For more information about the methods in this package, see the [unit tests](https://github.com/kevin91nl/eurlex/tree/main/tests) and [doctests](https://github.com/kevin91nl/eurlex/blob/main/src/eurlex/__init__.py).

### Data Structure

The following columns are available in the parsed dataframe:

- `text`: The text
- `type`: The type of the data
- `document`: The document in which the text is found
- `article`: The article in which the text is found
- `article_subtitle`: The subtitle of the article (when available)
- `ref`: The indentation level of the text within the article (e.g. `["(1)", "(a)"]` when the text is found under paragraph `(1)`, subparagraph `(a)`)

In some cases, additional fields are available. For example, the `group` field which contains the bold text under which a text is found.

## Architecture

The dependency graph below is generated by [`import-cruiser`](https://github.com/kevin91nl/import-cruiser) and refreshed by the pre-commit hook. It focuses on `src/eurlex` and its non-dev external dependencies, while keeping the public import surface available through `eurlex`.

### Module map

- `fetch.py`: download EUR-Lex HTML and resolve multiple-choice responses
- `parser.py`: turn HTML into tabular records
- `sparql.py`: build and run SPARQL queries
- `language.py`: language-code normalization
- `uri.py`: query-parameter and IRI helpers
- `xml.py`: XML and tag/class helpers
- `constants.py`: prefix and language-code tables

![EUR-Lex dependency graph](./docs/architecture/dependency-graph.svg)

## Contributing

Feel free to send any issues, ideas or pull requests.

### Branching and pull requests

Please do your work on a feature branch that follows the `feature/*` naming pattern, for example `feature/my-new-improvement`.
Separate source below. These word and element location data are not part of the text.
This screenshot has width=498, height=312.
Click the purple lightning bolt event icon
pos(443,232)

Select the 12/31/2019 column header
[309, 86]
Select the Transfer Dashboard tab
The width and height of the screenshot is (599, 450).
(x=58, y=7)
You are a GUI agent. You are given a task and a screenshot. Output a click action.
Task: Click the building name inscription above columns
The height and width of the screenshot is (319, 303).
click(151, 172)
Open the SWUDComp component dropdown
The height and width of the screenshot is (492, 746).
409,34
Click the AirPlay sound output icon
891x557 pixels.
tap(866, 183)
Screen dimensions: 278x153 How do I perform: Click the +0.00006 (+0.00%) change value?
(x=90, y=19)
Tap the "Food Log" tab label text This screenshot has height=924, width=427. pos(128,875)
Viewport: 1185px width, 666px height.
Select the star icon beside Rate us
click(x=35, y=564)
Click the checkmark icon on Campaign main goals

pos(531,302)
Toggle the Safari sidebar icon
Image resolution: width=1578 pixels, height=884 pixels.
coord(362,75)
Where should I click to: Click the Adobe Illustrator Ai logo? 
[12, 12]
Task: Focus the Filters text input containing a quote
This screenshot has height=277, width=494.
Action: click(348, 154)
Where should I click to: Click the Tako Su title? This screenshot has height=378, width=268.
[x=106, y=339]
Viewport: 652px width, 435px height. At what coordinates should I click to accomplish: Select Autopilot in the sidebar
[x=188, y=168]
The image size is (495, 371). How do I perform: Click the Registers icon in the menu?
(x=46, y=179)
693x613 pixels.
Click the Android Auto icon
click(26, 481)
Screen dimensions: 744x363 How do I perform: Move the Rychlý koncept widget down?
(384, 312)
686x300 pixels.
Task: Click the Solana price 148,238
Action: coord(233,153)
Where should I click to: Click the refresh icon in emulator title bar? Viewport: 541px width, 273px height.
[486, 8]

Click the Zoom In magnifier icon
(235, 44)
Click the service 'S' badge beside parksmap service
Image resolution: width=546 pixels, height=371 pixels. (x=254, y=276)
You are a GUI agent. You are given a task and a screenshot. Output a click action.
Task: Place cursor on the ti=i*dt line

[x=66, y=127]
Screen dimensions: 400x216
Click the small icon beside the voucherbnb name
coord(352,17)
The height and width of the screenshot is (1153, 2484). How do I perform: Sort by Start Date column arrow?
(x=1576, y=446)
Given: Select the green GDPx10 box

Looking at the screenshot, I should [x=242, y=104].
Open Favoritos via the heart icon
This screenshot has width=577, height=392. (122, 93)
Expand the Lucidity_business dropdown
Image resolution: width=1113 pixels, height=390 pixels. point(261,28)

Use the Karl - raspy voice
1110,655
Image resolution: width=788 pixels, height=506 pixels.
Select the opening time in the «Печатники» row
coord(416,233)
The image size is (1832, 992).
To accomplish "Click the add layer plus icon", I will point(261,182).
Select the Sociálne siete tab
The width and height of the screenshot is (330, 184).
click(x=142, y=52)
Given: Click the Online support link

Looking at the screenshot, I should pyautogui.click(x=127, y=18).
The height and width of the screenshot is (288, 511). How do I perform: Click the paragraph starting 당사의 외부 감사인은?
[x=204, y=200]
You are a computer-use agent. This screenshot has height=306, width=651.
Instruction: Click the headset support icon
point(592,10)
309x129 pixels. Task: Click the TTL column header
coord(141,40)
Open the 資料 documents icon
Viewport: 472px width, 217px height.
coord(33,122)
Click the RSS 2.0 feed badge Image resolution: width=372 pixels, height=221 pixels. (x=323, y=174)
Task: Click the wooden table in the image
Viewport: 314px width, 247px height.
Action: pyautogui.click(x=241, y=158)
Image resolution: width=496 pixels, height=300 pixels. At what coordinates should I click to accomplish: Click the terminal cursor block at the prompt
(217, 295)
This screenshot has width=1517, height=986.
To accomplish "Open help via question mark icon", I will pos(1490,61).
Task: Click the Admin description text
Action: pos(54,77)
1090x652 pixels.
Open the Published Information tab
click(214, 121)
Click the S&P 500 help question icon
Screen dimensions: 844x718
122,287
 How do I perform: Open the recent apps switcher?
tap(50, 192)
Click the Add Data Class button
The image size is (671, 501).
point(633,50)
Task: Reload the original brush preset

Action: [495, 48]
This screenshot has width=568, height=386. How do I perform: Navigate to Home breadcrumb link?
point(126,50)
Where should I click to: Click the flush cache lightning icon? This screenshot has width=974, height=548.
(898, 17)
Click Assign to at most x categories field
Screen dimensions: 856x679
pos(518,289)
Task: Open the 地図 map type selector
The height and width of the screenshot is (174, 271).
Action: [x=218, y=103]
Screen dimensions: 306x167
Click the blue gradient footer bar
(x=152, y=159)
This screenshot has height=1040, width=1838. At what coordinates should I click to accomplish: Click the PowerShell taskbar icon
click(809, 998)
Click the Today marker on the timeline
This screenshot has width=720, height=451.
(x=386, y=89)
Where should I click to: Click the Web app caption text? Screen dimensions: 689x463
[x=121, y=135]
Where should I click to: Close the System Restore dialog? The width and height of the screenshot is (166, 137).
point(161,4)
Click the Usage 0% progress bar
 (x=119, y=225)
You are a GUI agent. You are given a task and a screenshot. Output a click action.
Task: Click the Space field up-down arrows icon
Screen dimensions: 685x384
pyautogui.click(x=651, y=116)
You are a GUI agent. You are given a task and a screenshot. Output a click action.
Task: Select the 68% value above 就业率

When your work is ready, open a pull request from that feature branch to the target branch (typically `main`) for review.

### Local checks

For development, install the project and its hooks, then let pre-commit run the same checks that CI expects:

```bash
python -m pip install -e .[dev]
pre-commit install
pre-commit run --all-files
```

The final hook runs the doctests and enforces 100% coverage for `eurlex`, so you should see the same failures locally before a commit lands.

The README examples are also exercised automatically through `pytest-readme`, so they stay in sync with the code instead of becoming decorative fiction.

The runnable examples in `examples/` are executed by the test suite as well, so they are part of the coverage target rather than a separate side quest.

CI tests the package on Python 3.11, 3.12, and 3.13, while the pre-commit hooks keep the code quality checks on a single pinned environment.

Version tags that start with `v` — for example `v0.1.8` — now create a GitHub Release, attach the built distributions, and publish the package to PyPI after the checks pass.